Mr Smith came from the mainland islands of the western countries, and that’s where Rosetta had found him in her first year of being a captain. They were heading in that general direction because of Alister.
“No. If the guards see me, they will take me in.”
As much as her heart was broken for her ship, Rosetta gave a bellowing laugh. She needed to keep herself focused; she couldn’t wallow in sadness just yet. There was still too much to do. If she showed her crew uncertainty and fear when they needed her to be strong, what kind of captain was she?
“I’d like to see them try.” They turned the wheel once more, but it did little to help as they rode across the base of a wave rather than beside it. “I told you I’d take you back to your daughter once I had this ship. I’ve got her now, and I always deliver on my promises.”

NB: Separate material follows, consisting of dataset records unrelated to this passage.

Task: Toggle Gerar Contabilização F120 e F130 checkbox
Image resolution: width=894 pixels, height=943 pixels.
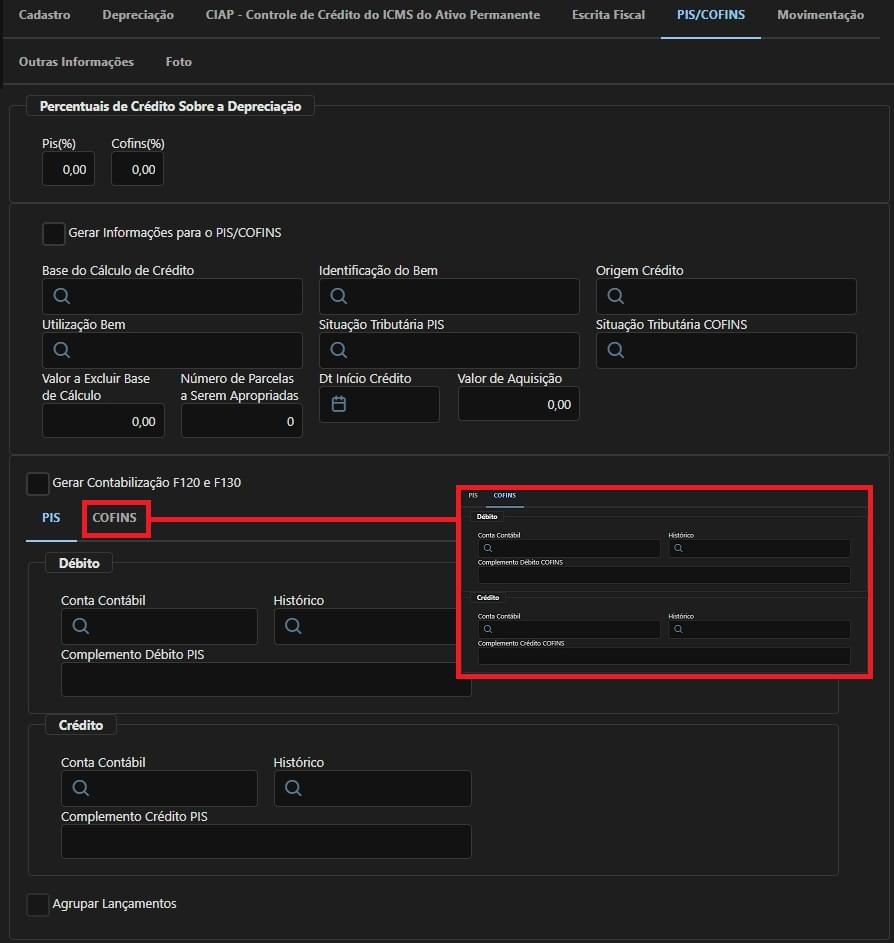Action: pos(37,483)
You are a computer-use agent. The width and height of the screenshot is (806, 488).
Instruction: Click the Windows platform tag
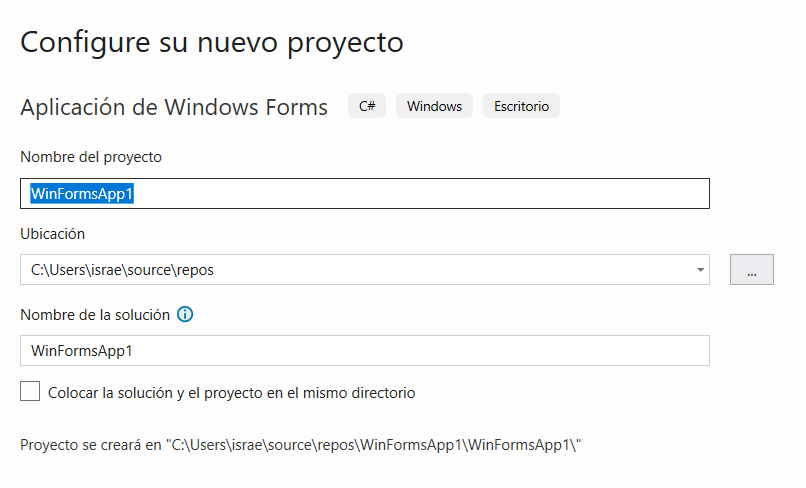tap(434, 106)
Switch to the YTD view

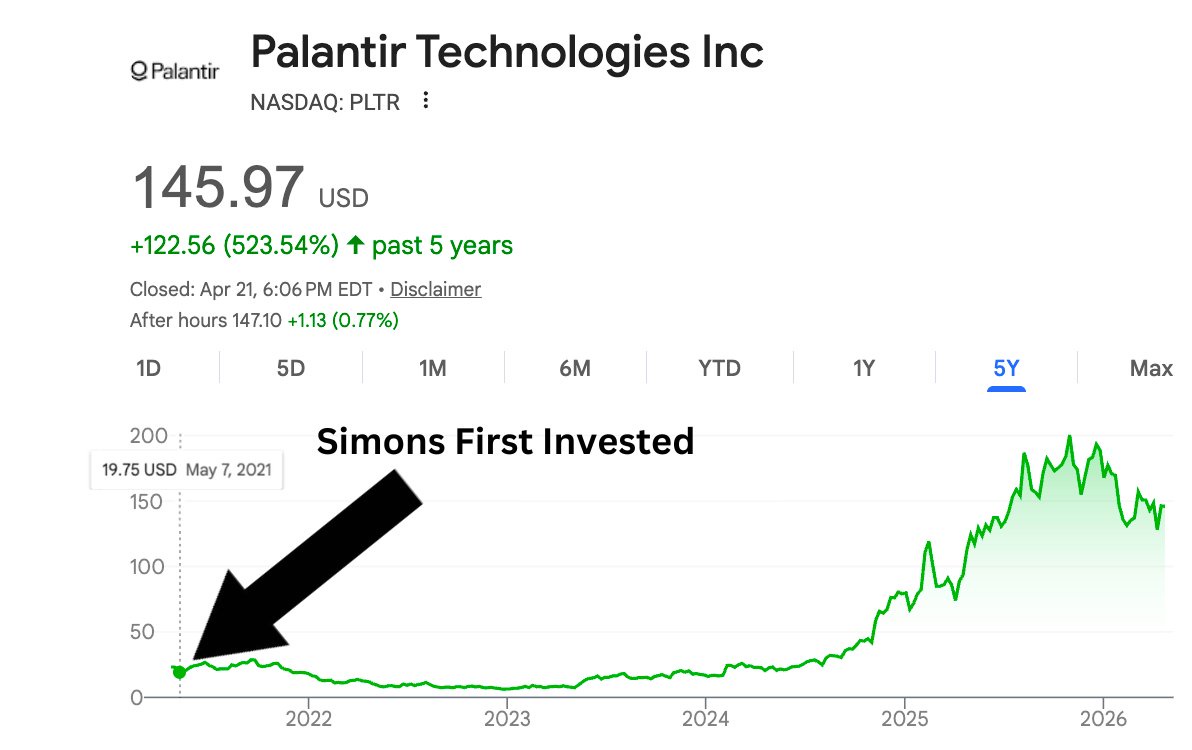(719, 368)
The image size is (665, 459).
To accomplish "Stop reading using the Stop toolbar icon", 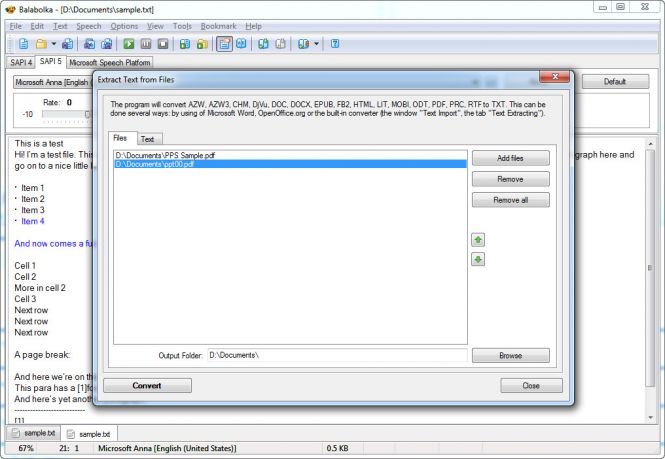I will coord(162,44).
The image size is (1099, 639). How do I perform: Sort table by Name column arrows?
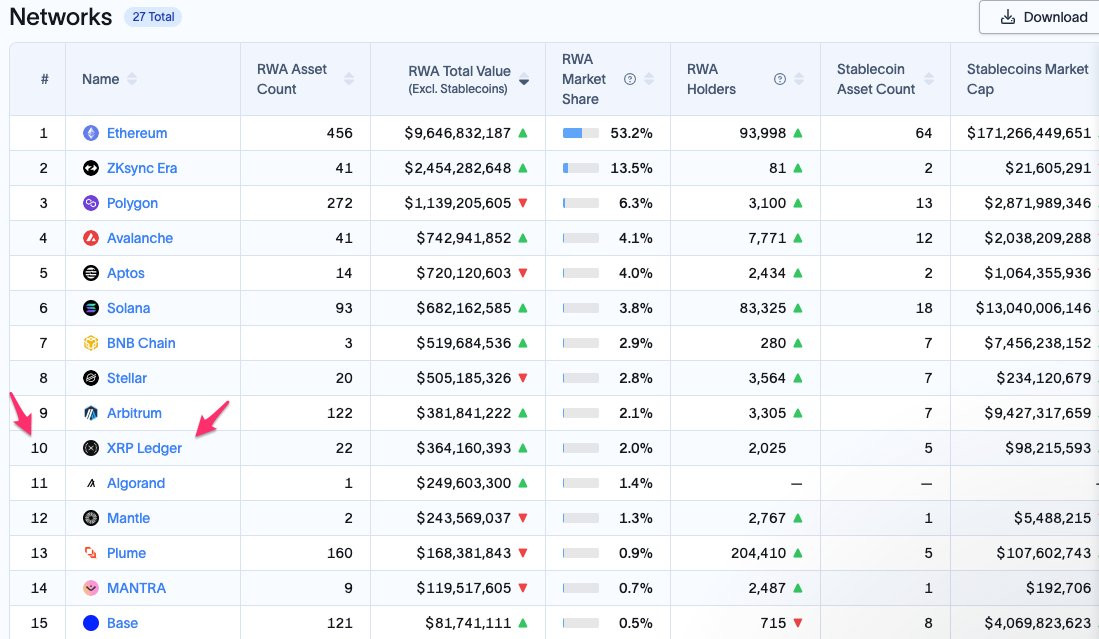point(132,79)
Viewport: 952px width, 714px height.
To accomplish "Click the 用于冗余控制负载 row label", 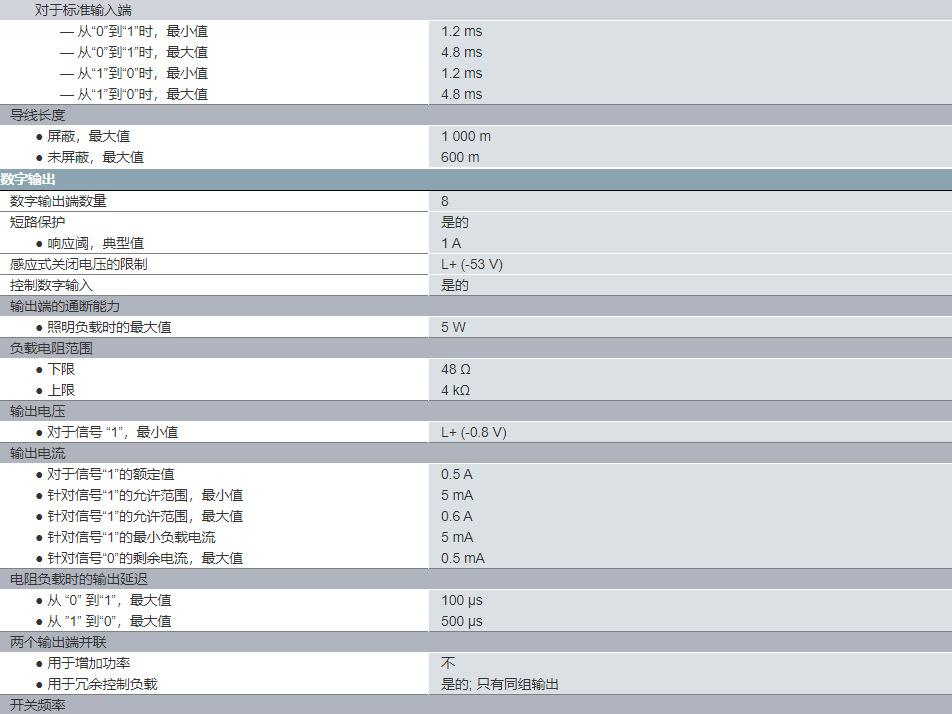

The look he gave her was the same one as when she’d first made this promise to him. It seemed his eyes were filling with hopeful tears.
Rosetta knew this man before her was a great father. He’d taken her under his wing, sheltered her, protected her, cared for her more than he’d needed to. He was not bound to her by blood, and yet he cherished her like she was his own child.
She could only imagine how much he loved his daughter. How much he had tended to her, provided for her, by giving Rosetta just a partial amount of the tenderness he must have for his own blood-related child.
He deserved to have her in his arms once more.
She may even come with us. Rosetta would allow his daughter onto her ship so they could be together once more.
“First, though, let’s make it through this.”
“Aye, Captain!” he cheered with a gruff voice, making her smile.